18

Trying to do an hourly incremental backup of a single Postgres server (Win7 64).

I have the following setup in postgresql.conf:

max_wal_senders = 2
wal_level       = archive
archive_mode    = on
archive_command = 'copy "%p" "c:\\postgres\\foo\\%f"'

(restart)

I did a base backup with pg_basebackup -U postgres -D ..\foo -F t -x

Which made a big base.tar file in the foo folder and added some 16,384 KB files, which I assume are WALs.

What I don't understand is why the WALs in foo don't change. The WALs in data/pg_xlog change. Is pg not supposed to copy them over? How does it decide to do so?

Perhaps I need to set archive_timeout=3600 ?

I've seen several sites (pg's mailing lists, bacula's postgres page) that say you need to call pg_start_backup() and pg_stop_backup(), but I believe that those are not required. Is that true?

Secondary questions:

  1. How often do the WALs in data/pg_xlog get written? What triggers a write?

    It seems to update a WAL if I do some DML then \q in psql. Or edit a table in pgAdmin then close the window. I figured it would write on commit.

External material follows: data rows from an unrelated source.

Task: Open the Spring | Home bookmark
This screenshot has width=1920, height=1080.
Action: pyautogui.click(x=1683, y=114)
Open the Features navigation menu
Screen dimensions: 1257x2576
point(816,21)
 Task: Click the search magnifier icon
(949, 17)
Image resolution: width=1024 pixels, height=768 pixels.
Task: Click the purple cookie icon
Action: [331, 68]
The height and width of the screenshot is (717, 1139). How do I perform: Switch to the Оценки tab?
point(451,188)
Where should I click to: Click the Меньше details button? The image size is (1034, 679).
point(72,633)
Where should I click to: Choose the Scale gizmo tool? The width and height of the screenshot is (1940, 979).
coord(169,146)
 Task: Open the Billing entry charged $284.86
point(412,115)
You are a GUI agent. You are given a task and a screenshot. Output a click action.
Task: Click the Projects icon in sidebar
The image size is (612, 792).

  2. Best practices? pg_basebackup once a week? Archive WALs to same machine as PG or a remote machine?

Neil McGuigan
  • 7,653
  • 3
  • 36
  • 52

2 Answers2

8

There is an existing tool that'll help you a great deal, WAL-E. It provides an archive_command and restore_command for PITR to S3.

There are no commands to do incremental or differential logical backups. pg_dump can't take an incremental or differential. The only way to do that is via log archiving.

In theory you could take a new full backup, do a binary diff between it and the last backup, and upload the diff. This strikes me as a fragile and inefficient way to do things, though, and I really wouldn't recommend it.

Additionally, PgBarman supports integration with S3 via hook scripts, and will automate much of the backup rotation and management for you. Again, this may not be an option on Windows.

Craig Ringer
  • 51,279
  • 3
  • 136
  • 175
5

You want to do an incremental backup of the archive folder to remote storage.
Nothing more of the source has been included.